■ Work to do
In the records, from the line containing "Open the Павел Тодоров Терзиев link" through the end of the records, inclusive, replace "coordinates" with "position" and change nothing else. Give back only those lines, without the pictures.

■ Record excerpts

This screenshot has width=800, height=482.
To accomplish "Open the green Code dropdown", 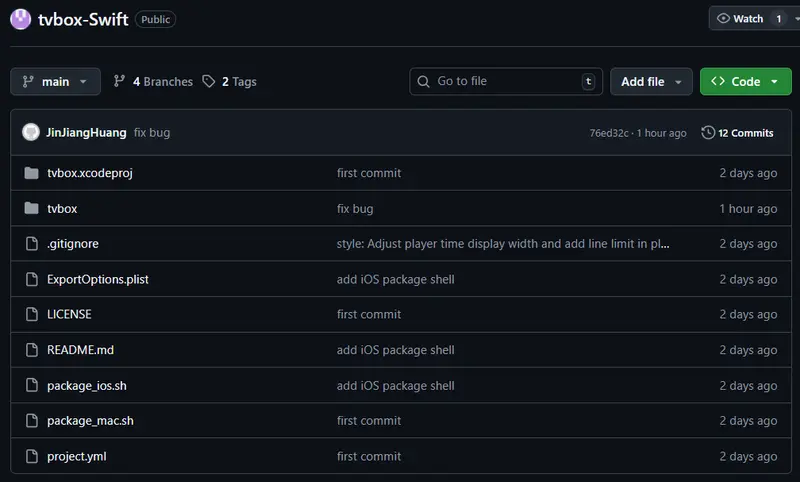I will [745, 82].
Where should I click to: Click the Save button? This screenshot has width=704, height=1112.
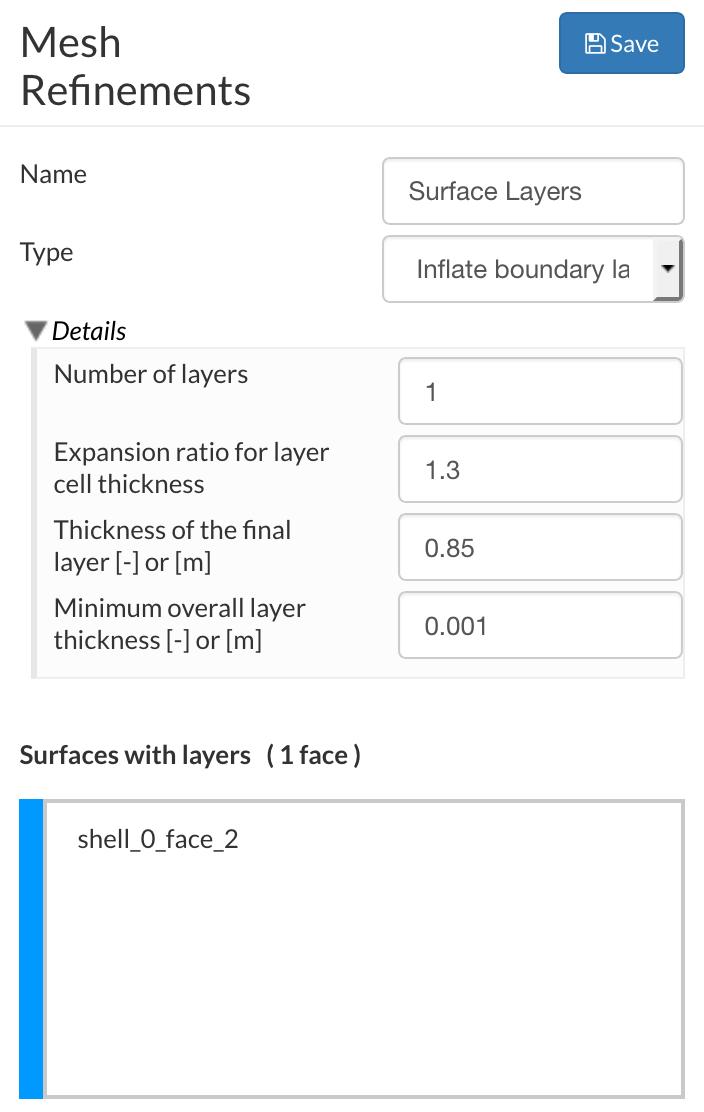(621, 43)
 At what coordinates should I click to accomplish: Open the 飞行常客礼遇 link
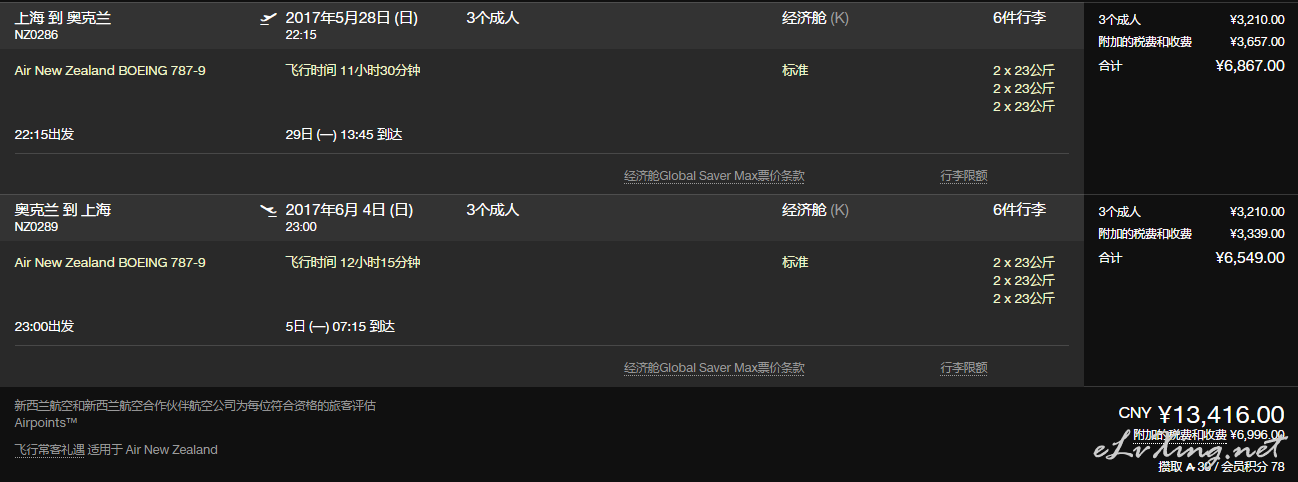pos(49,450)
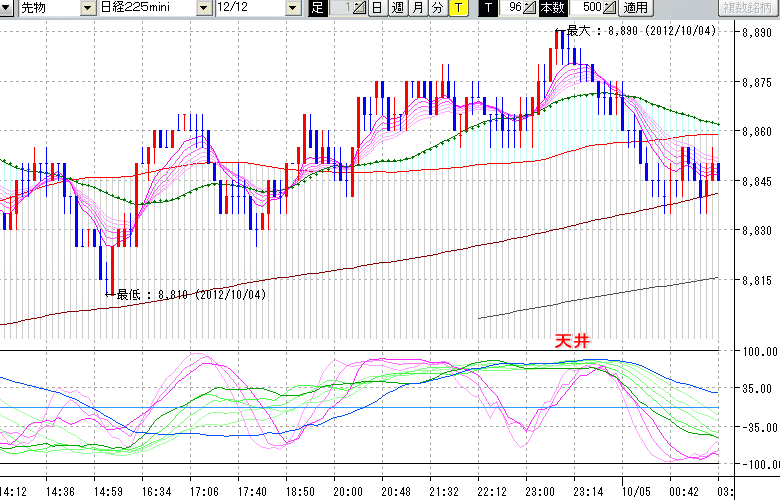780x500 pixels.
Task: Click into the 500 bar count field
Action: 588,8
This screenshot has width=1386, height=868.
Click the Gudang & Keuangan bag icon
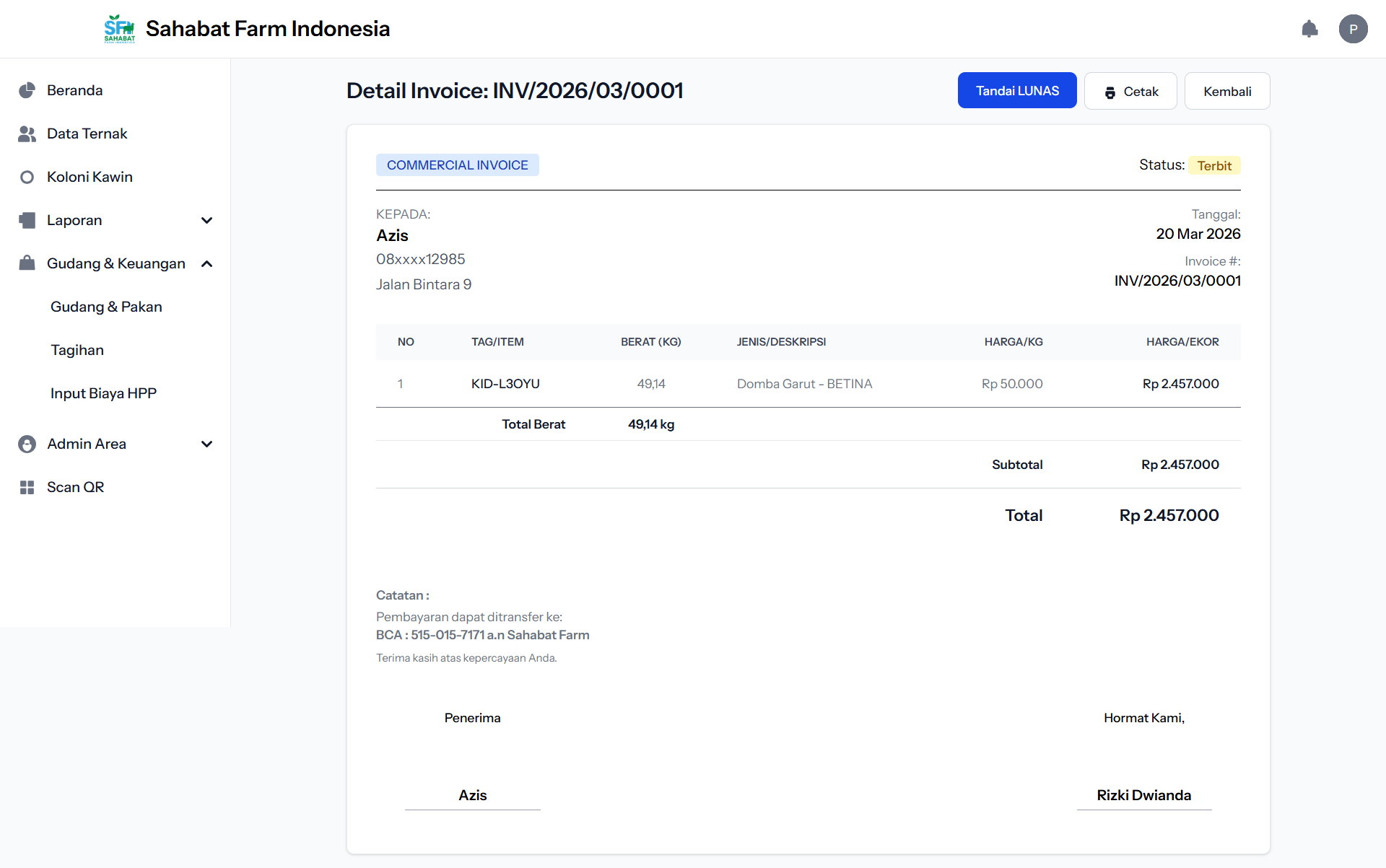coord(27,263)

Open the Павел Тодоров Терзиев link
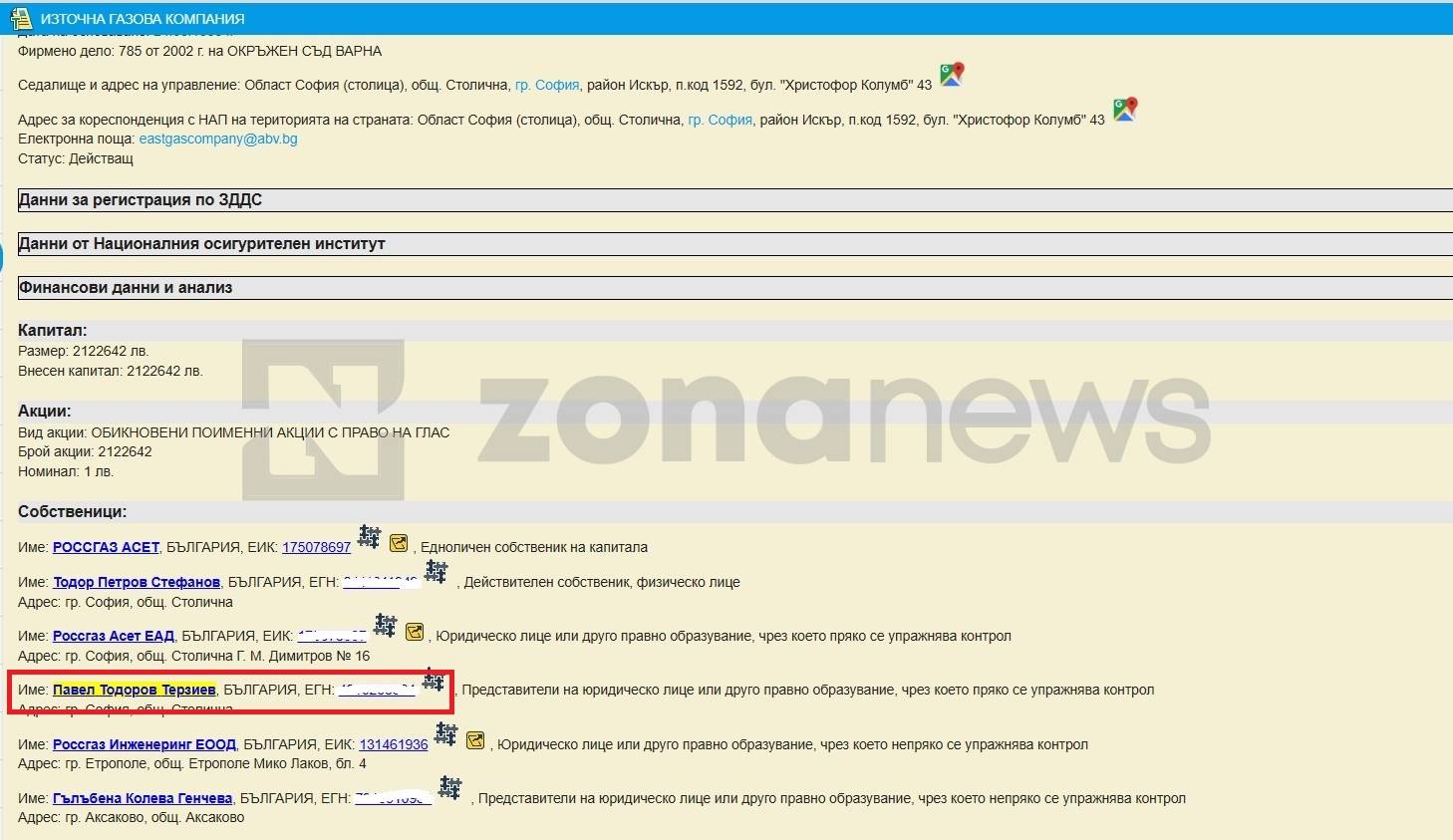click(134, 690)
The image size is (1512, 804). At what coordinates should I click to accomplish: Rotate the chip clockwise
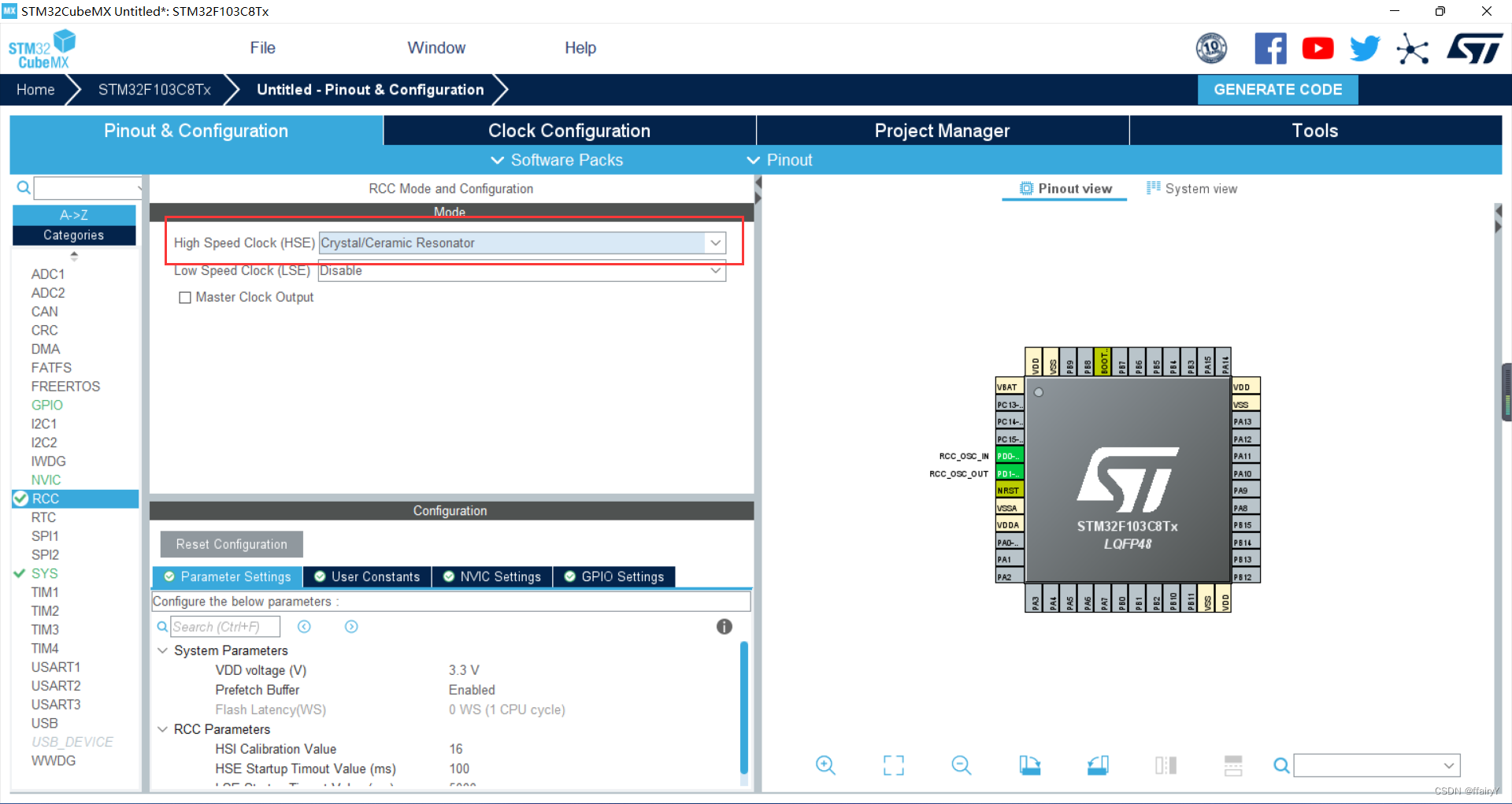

■ Solved problem
Open the Павел Тодоров Терзиев link
click(134, 690)
The image size is (1512, 804). At what position should I click to accomplish: Rotate the chip clockwise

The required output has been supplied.